● **Written request**: Please revise the material below so that "star icon" becomes "star button", keeping everything else the same and leaving the pictures out of your answer.

--- START Input material ---

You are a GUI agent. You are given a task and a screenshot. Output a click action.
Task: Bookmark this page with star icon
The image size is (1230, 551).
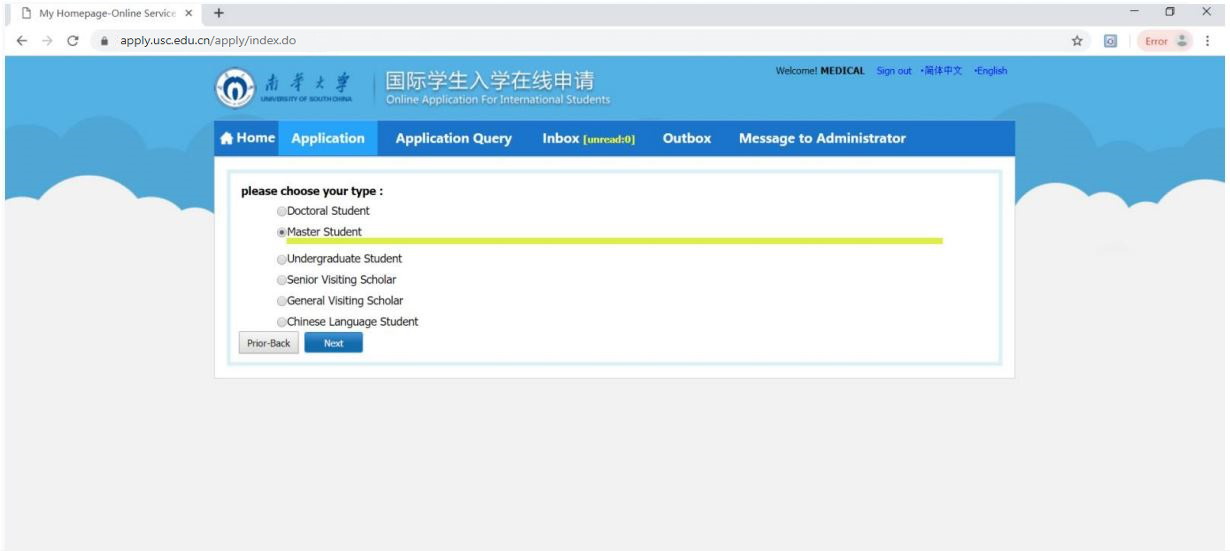[1078, 41]
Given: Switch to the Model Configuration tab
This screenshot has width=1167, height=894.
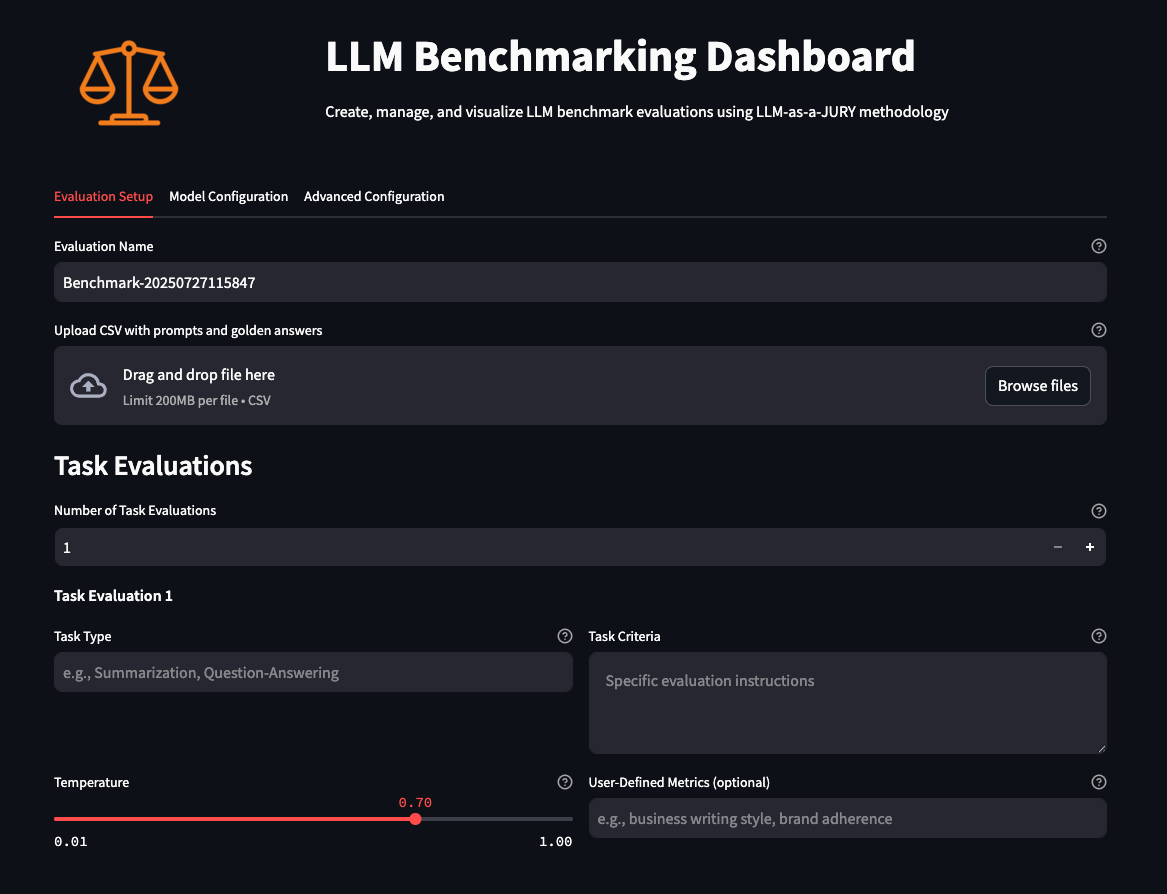Looking at the screenshot, I should tap(228, 197).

--- END Input material ---

● **Answer to this exercise**:
You are a GUI agent. You are given a task and a screenshot. Output a click action.
Task: Bookmark this page with star button
The image size is (1230, 551).
[1078, 41]
Given: Switch to the Model Configuration tab
This screenshot has width=1167, height=894.
Looking at the screenshot, I should tap(228, 197).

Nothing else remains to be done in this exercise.